# Start of DOCUMENT SEGMENT
Intermittent Deployment Failures in Aria Automation Due to Provisioning-Service Instability
search cancel

Intermittent Deployment Failures in Aria Automation Due to Provisioning-Service Instability

book

Article ID: 395269

calendar_today

Updated On:

Products

VCF Operations/Automation (formerly VMware Aria Suite)

Issue/Introduction

  • Intermittent failures in Deployments and Day2 actions within Aria Automation. The errors returned are related to network and compute placement:
    • No placement exists that satisfies all of the request requirements

  • The issue may be inconsistent, with retries often leading to successful deployments.
  • provisioning-service-app pods crash without any clear error or reason given in /services-logs/prelude/provisioning-service-app/file-logs/provisioning-service-app.log
  • Heap dumps with extension *.hprof are created in this directory /services-logs/prelude/provisioning-service-app/file-logs/
  • The following error can be seen at the time of pod crashing, in /services-logs/prelude/provisioning-service-app/console-logs/provisioning-service-app.log :
    • java.lang.OutOfMemoryError: Java heap space
      Dumping heap to /var/log/####-##-##_##-##-##_heap_dump.hprof ...
# End of DOCUMENT SEGMENT
◆ WHAT YOU WILL DO
a - In the Aria Automation article, what is the text between "Issue/Introduction" and "to successful deployments.", inclusive? Reproduce it verbatim.
b - According to the Aria Automation article, what file extension do the heap dumps have?
# Start of SUPPLIED RECORDS
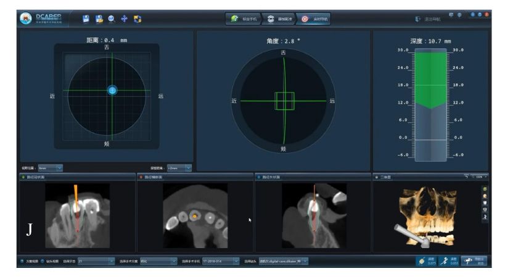Select the magnifier zoom tool
This screenshot has height=279, width=505.
point(111,19)
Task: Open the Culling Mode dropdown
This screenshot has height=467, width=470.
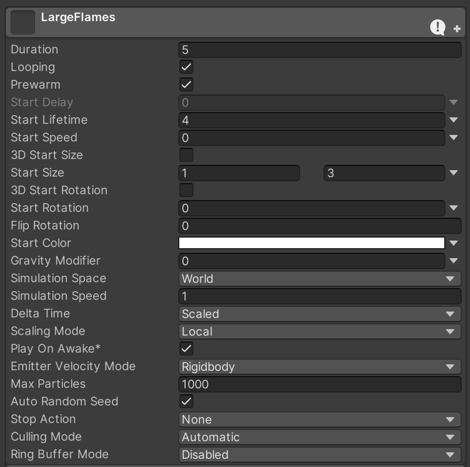Action: (319, 437)
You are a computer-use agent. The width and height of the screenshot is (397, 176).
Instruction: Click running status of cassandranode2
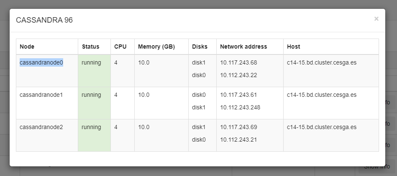point(91,127)
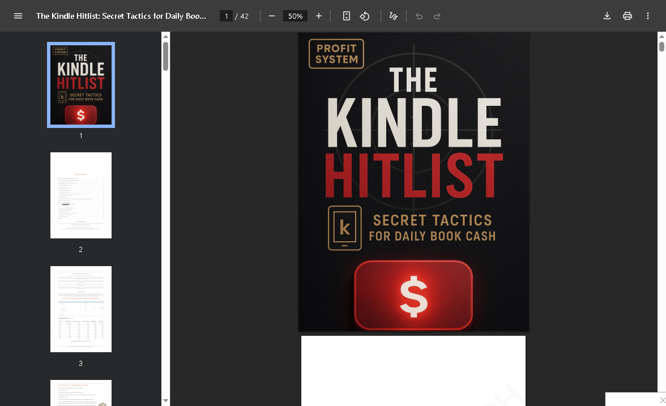Select page 1 cover thumbnail
This screenshot has height=406, width=666.
[81, 85]
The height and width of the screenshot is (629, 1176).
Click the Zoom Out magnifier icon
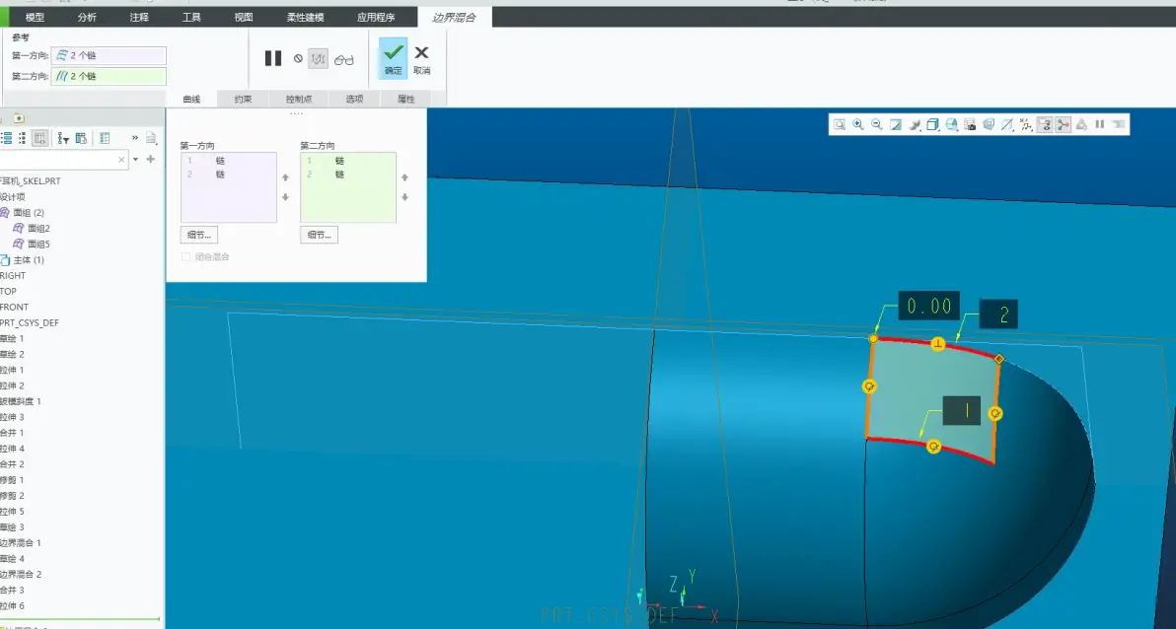877,124
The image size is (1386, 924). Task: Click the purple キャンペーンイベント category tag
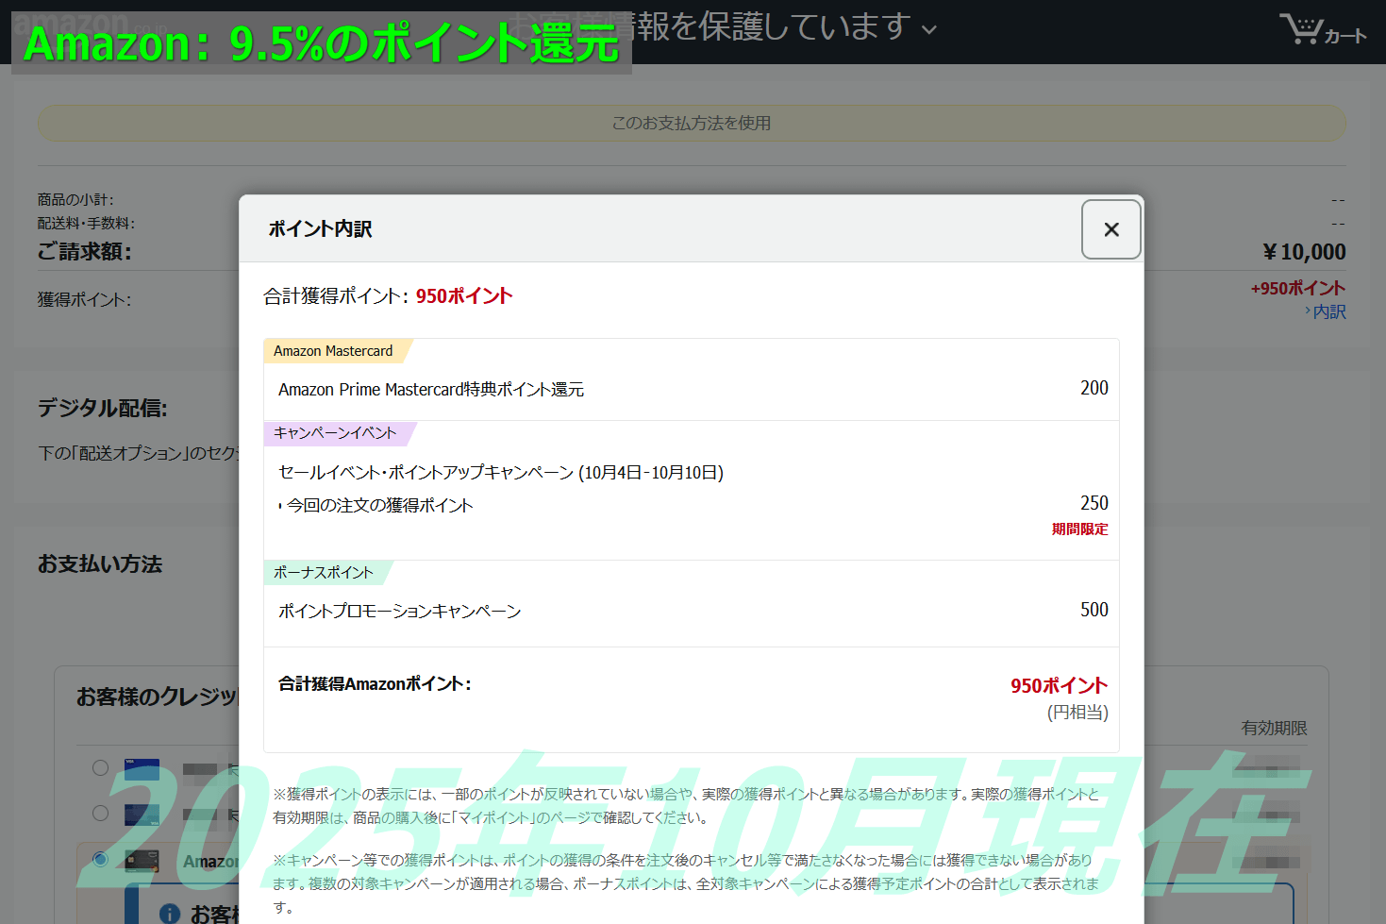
# End of SUPPLIED RECORDS
◆ OUTPUTS
a -
Issue/Introduction

  • Intermittent failures in Deployments and Day2 actions within Aria Automation. The errors returned are related to network and compute placement:
    • No placement exists that satisfies all of the request requirements

  • The issue may be inconsistent, with retries often leading to successful deployments.

b - *.hprof